Moreover, under St. 1989, c. 240, Section 52, if any rates promulgated by the commission will result in costs in excess of those funded in the general appropriations act for that fiscal year, as was the case here, those rates must be submitted to the Executive Office for Administration and Finance for "prior approval." That agency never approved the $153,351 rate to which BRI claims it is entitled under the terms of the settlement agreement. Without the approval of the Executive Office for Administration and Finance, the agreed $153,351 rate is not an effective rate.

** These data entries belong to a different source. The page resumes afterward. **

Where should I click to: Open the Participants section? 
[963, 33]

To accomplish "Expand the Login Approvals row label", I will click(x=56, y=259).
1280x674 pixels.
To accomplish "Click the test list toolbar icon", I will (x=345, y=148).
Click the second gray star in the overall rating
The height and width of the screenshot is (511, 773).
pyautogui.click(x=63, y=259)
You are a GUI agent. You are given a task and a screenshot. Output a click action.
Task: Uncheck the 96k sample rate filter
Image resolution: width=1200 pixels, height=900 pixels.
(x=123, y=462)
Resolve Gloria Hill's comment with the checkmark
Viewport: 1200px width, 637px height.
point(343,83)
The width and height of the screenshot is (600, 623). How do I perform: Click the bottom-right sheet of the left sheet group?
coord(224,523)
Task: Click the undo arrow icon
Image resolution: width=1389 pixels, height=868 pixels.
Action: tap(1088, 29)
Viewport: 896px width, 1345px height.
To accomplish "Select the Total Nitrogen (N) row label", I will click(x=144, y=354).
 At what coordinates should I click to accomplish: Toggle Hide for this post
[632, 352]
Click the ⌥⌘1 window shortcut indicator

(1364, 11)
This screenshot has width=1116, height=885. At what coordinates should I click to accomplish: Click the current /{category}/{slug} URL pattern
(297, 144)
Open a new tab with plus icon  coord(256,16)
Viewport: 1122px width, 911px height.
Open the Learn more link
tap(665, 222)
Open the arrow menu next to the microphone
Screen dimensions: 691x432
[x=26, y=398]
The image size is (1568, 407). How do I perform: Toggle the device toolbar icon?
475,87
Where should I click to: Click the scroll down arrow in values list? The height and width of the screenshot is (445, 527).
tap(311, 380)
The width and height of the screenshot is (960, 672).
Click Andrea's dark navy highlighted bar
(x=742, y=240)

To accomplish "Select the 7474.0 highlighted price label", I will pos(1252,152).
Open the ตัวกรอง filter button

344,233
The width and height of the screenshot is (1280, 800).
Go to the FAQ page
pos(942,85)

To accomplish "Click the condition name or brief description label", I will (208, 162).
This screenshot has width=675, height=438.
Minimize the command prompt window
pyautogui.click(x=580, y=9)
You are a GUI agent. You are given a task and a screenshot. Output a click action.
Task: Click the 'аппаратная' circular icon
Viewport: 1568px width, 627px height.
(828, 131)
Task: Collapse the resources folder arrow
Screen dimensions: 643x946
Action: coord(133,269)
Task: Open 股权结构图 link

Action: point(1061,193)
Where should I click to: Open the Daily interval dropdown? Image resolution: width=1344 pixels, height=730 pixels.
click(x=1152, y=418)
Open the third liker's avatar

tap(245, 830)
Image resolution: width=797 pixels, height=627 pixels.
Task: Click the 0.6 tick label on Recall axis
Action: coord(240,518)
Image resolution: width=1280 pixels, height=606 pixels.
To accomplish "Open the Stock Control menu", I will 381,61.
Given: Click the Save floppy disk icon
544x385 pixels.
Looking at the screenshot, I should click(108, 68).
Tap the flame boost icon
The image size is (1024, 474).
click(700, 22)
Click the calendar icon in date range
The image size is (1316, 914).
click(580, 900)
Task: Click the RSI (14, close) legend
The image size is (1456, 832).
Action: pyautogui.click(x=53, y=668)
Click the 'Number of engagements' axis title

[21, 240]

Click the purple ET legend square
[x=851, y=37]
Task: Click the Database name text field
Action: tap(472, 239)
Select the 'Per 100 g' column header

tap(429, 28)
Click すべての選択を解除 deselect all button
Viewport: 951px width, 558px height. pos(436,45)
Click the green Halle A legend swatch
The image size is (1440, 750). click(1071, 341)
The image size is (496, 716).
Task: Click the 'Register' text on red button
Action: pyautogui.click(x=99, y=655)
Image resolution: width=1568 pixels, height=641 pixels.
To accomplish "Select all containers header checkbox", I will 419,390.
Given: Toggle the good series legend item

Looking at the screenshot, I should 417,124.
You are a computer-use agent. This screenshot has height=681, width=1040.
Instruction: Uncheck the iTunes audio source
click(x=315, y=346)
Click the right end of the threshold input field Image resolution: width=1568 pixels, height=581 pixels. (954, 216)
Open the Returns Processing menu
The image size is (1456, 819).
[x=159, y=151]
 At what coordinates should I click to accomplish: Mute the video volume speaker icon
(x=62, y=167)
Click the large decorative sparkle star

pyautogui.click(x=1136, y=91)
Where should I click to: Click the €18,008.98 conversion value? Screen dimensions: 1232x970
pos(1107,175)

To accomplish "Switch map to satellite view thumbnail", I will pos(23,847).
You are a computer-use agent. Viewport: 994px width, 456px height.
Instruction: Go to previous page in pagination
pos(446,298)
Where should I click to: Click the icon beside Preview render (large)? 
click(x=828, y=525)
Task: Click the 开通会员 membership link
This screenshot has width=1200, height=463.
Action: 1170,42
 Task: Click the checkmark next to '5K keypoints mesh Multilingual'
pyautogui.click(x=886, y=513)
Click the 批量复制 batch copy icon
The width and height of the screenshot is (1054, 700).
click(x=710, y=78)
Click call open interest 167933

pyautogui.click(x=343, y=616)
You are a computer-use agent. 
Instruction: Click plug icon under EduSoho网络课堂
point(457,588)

We reject as meritless BRI's argument that, due to its inaction, coupled with BRI's reliance on the settlement agreement, the Executive Office for Administration and Finance is "estopped from withdrawing or disapproving BRI's FY 1991 rate as set forth in the Settlement Agreement."
We remand this case to the Probate and Family Court for the entry of a judgment denying injunctive relief and declaring
that the plaintiffs are not entitled to have BRI paid for its services at an annual per-student rate of $153,351.
[Note 1] Joseph A. Ferrara, by his parent and guardian, Nancy B. Ferrara; and Timothy E. Green, by his parents and co-guardians, Robert E. and Elena J. Green.
[Note 2] The Rate Setting Commission; the Department of Mental Retardation; the Department of Education; the Division of Purchased Services; and the Commonwealth.